• Excerpted text:
Climbing to the Bushmen

On our first day in Lesotho it is raining and freezing cold. We have to stay in the tent and dormitory of the Sani Top Chalet all day. To bide the time we play scrabble with another couple and read a book. It’s so cold that even the ice rats don’t want to leave their holes but stay underground at their little campfires.

The next day, Sunday February 13th, the sky is heavenly blue, the best weather to cycle! We finally cycle into Lesotho. The road to Mokhotlong is rock-strewn but good enough for us. The only problem is some parts of the Kotisephola Pas, where the gradient of the road increases to 24%. Two young shepherds watch us struggle and voluntarily help Karin to push up her bike to the summit. This never happened before anywhere in Africa! Most Basotho like sweets and these boys really deserve it. Beaming for joy they accept the treats.

The silence and span of the pure landscape form a great contrast with the surrounding neighbour South Africa. Here are almost no cars; fences, telephone poles and electric wires are not ruining the view. Everywhere we see herds of Angora goat, horses, donkeys, cows and Merino sheep roam around freely. From a great distance shepherds shout things we don’t understand, except when it’s about sweets and money. They are dressed only in underpants and a blanket, sometimes with a hat and a lot of them wear the popular rubber boots.

In Mokhotlong we find a place for the night in the Farm Training Centre, one of the many centres for education in Lesotho, where young boys learn how to be a farmer.
From Mokhotlong we cycle westward on a tar road that’s badly maintained. Flocks of school children in nice uniforms pursue us; they seem to think that all of our twelve panniers are filled with sweets for all the children of Lesotho. Alas…

Lesotho is one of the poorest countries in the world. After decennia of wars in the 19th century between King Moshoeshoe I and the Brits, Boer, Ndebele and Griqua, the country became a British protectorate. The Basotho (the people of Lesotho) had to give up a lot of their fertile land. After refusing to become a part of the South African Union in 1910, Lesotho only became independent officially in 1966. The constitutional monarchy was declared, with Moshoeshoe II as king. In the following years the country was still unstable for a long time. Until 1998, when military forces from South Africa and Botswana had to shun an internal military takeover, the country kept being unsteady. Many buildings in and around the business area of Maseru were damaged or burnt to the ground. It was in May 2002, only three years ago, that the first open elections were held, which led to a stable parliamentary democracy until today. The moral seems to have returned indefinitely and foreign organisations finally dare to invest.
Cycling through the mountains and traditional hut villages with their cattle kraals recent history doesn’t seem to have happened here, it’s like nothing’s changed the last centuries.

• Material:
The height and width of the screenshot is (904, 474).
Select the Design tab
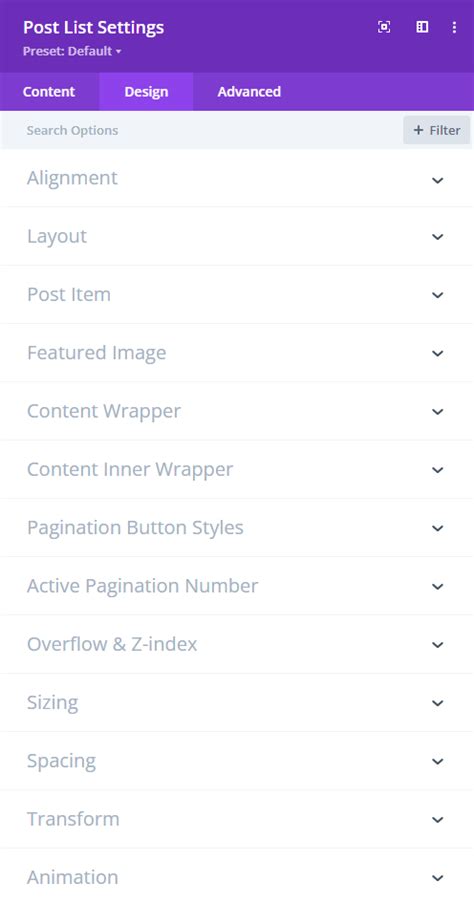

• What you need to do:
(a) In the Lesotho travel account, rewrite the paragraph beginning "The silence and span of the pure landscape" as a short bulleted list that keeps its main facts.
(b) List every group that the Lesotho travel account names as fighting wars against King Moshoeshoe I in the 19th century.
(c) Quote the Lesotho travel account word for word, starting at "In Mokhotlong we" and ending at "be a farmer.".

• Final results:
(a)
- The quiet, open landscape contrasts sharply with neighboring South Africa.
- There are almost no cars, and no fences, telephone poles or electric wires spoil the view.
- Herds of Angora goats, horses, donkeys, cows and Merino sheep roam freely everywhere.
- Shepherds shout from far away, and the travelers understand only the words about sweets and money.
- The shepherds wear only underpants and a blanket, sometimes a hat, and many wear rubber boots.

(b)
- The Brits
- The Boer
- The Ndebele
- The Griqua

(c)
In Mokhotlong we find a place for the night in the Farm Training Centre, one of the many centres for education in Lesotho, where young boys learn how to be a farmer.